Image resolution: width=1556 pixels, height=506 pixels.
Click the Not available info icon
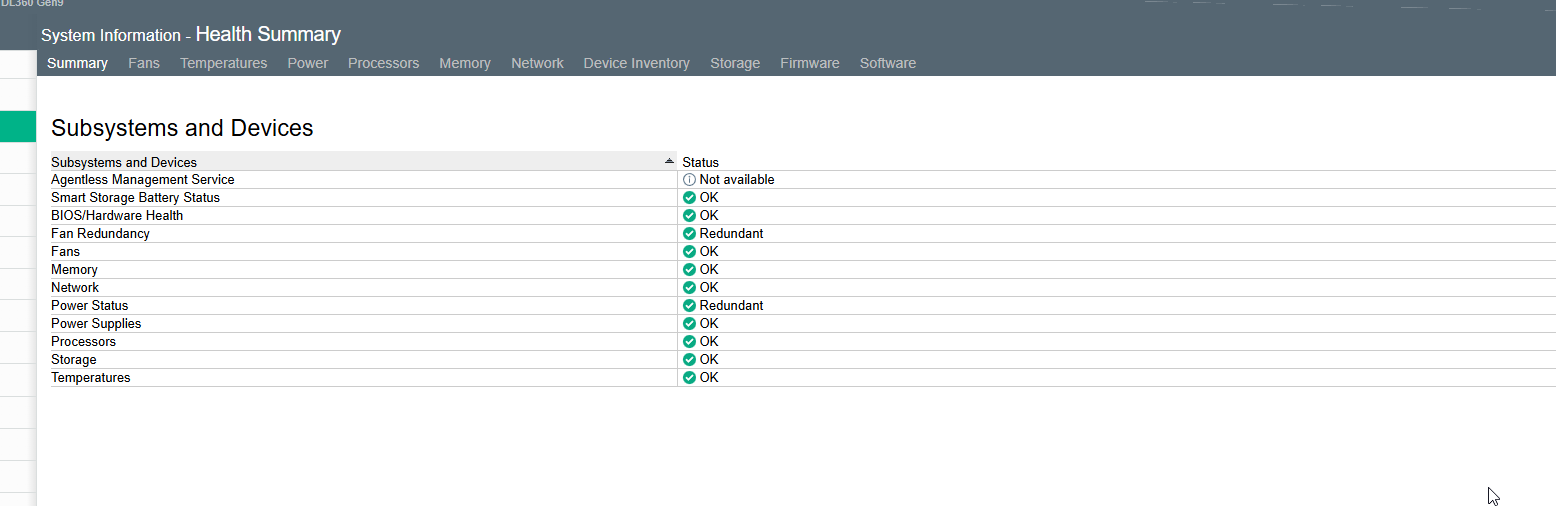[x=689, y=180]
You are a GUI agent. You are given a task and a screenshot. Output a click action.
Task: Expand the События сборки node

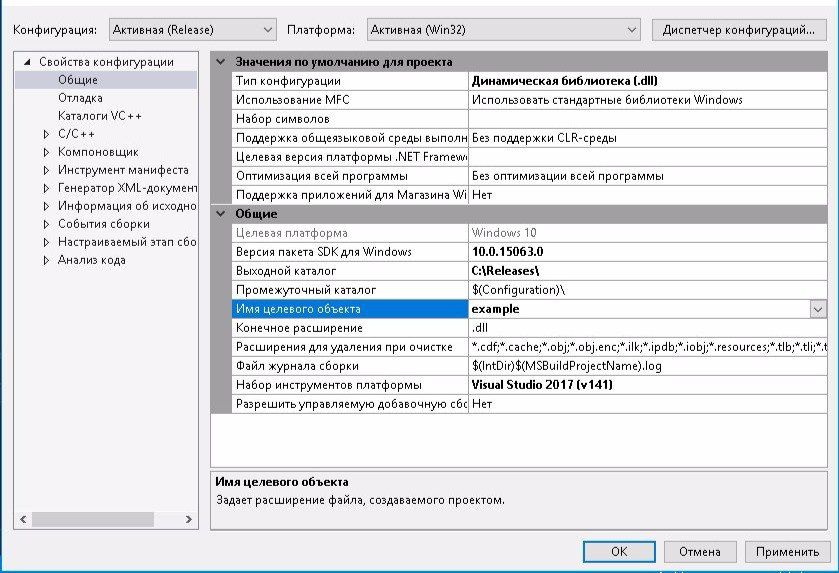click(46, 224)
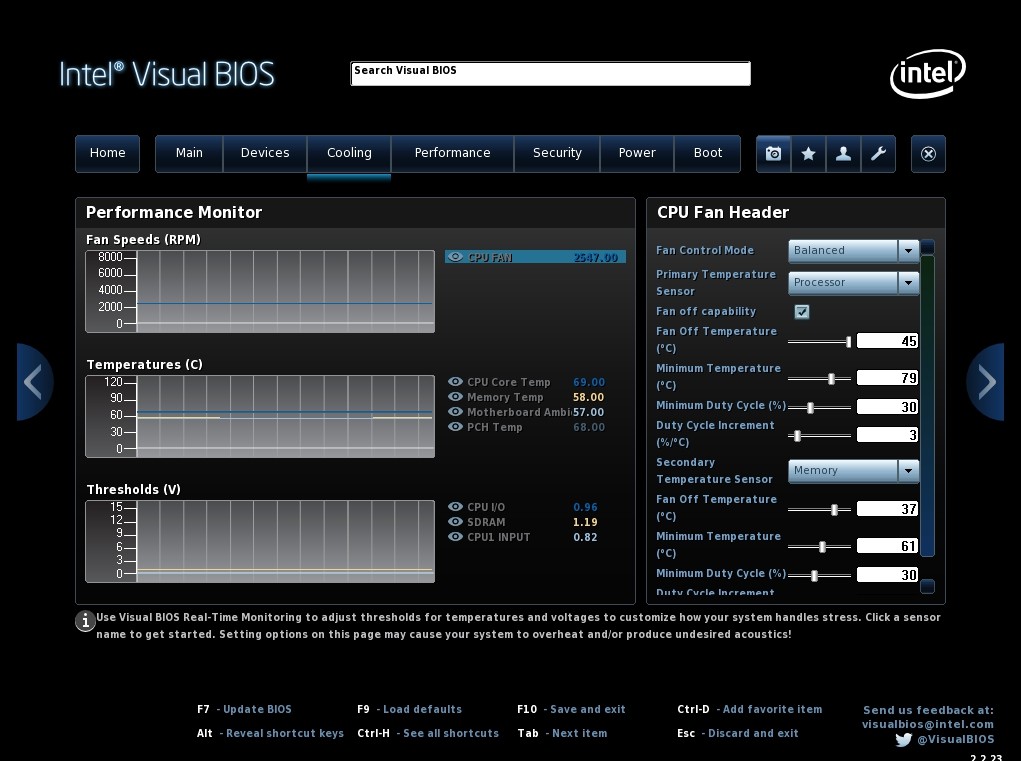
.....
## AIM OF THE TASK
Locate the line containing "You are a GUI" in the records above, then output it and every line after it through the last, excluding pictures.

## ANSWER BELOW
You are a GUI agent. You are given a task and a screenshot. Output a click action.
Task: Expand the События сборки node

click(46, 224)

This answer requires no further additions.